En el ámbito de las neurociencias, la obra ensayística para-científica de Cajal resulta pródiga en referencias al Quijote. En El mundo visto a los ochenta años, nuestro Cervantes de las ciencias alude a su trascendencia, proclamando igualmente su excelsitud, así como su gran capacidad de sugestión sobre el lector7. Retrospectivamente, el Quijote ha sido sometido a diversas interpretaciones médico–psiquiátricas, incluyendo una reciente revisión desde un punto de vista neurológico8. Podría argumentarse, en un lenguaje asimismo actualizado, que el de don Quijote es un delirio encapsulado, referido sólo a aquello concerniente y que atañe exclusivamente a todo lo que toca con la andante caballería. O que se trata simplemente de una reacción normal de alguien normal frente a un mundo anormal. Para Ortega y Gasset el problema no queda resuelto con declarar demente a don Quijote, y se refiere a la obra de Cervantes como “libro máximo” y “selva ideal”9. En cualquiera de los casos, nadie mejor que Cervantes para describir (también desde un punto de vista clínico), por boca de otro de los personajes, al protagonista de su novela: “(...) él es un loco bizarro (...) No le sacarán del borrador de su locura cuantos médicos y buenos escribanos tiene el mundo: él es un entreverado loco, lleno de lúcidos intervalos1”.

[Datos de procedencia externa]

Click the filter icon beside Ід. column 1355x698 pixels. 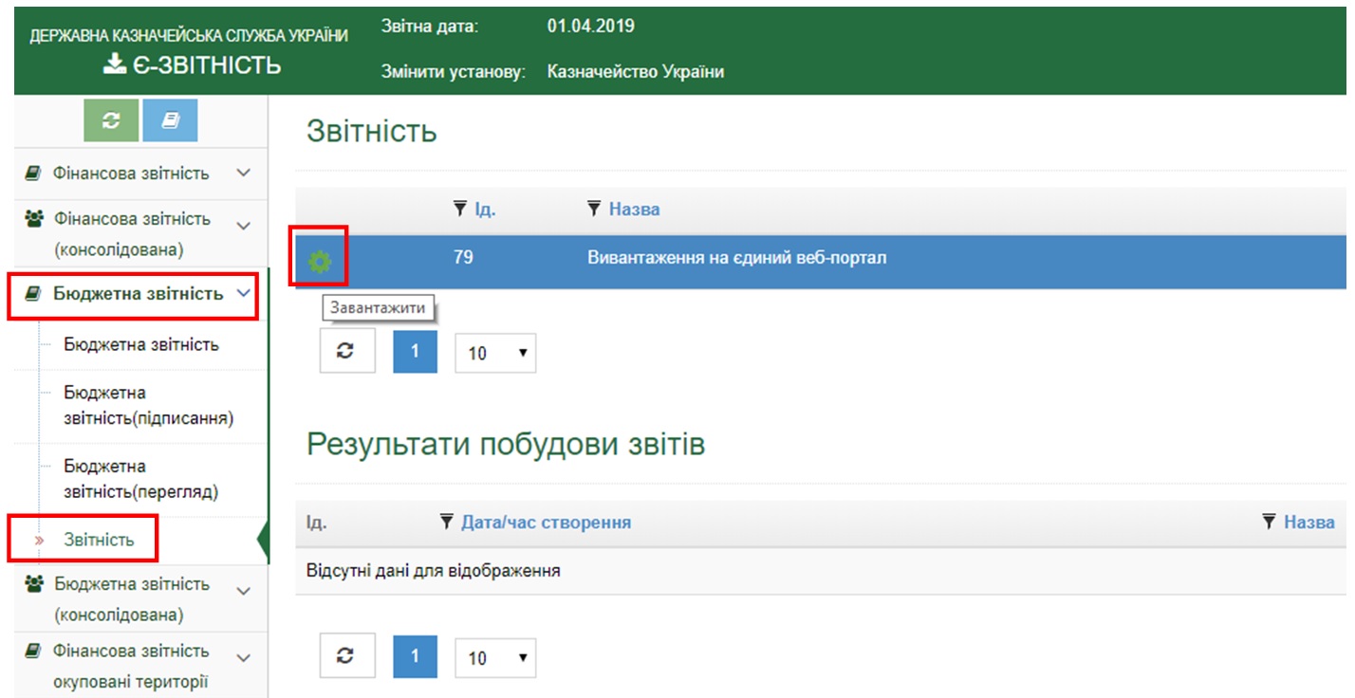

Por otra parte, entre los escritores influenciados por esta vertiente médico-literaria cervantina, el mismo Shakespeare tituló uno de sus dramas perdidos La Historia de Cardenio basándose en la sub-trama quijotesca de el Roto, cuya enajenación sucedió a un desengaño amoroso. Asimismo el Quijote sirvió como principal fuente de inspiración en la construcción del protagonista epiléptico de el Idiota, considerando además el propio Dostoyevski a el Quijote como la creación más grande que ha dado el genio humano y su más profunda expresión del pensamiento10.

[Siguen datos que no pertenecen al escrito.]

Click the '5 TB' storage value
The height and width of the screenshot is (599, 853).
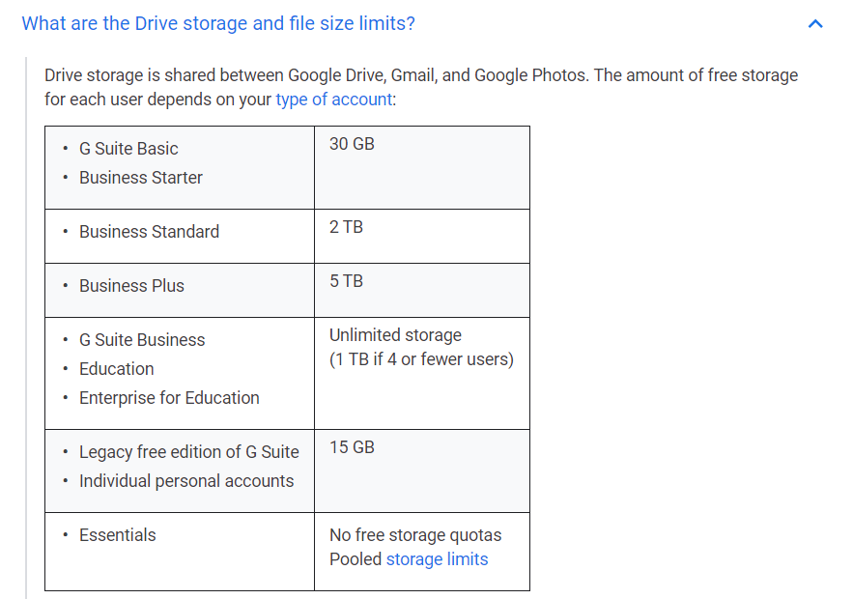tap(346, 281)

Pero acaso la mayor de las ironías de el Quijote Biblia Española (de acuerdo con Unamuno) sea la reconversión final de don Quijote en Alonso Quijano el Bueno. Recobrada la cordura, el hidalgo manchego esgrime un refrán (probablemente contagiado de su larga relación con Sancho Panza), por el que pretende disculparse y convencer a familiares y amigos del error de haberse proclamado el caballero don Quijote de La Mancha: “(…) vámonos poco a poco, pues ya en los nidos de antaño no hay pájaros hogaño1”. Y tal vez sea este lúcido ejercicio de autocrítica y desdén manifestado hacia los libros de caballería, su ausencia de dogmatismo y el profundo humanismo destilado por cada capítulo de su historia, lo que hagan del Quijote el mejor ejemplo de un posible síndrome de Don Quijote, en el sentido de transformar a sus lectores en mejores personas.
PresentacionesEl presente trabajo, ampliado a partir una encuesta llevada a cabo en el contexto del reciente discurso de ingreso en la Asociación Española de Médicos Escritores y Artistas (ASEMEYA), ha sido presentado al XIV congreso de la EFNS celebrado entre los días 25 y 28 de septiembre en Ginebra.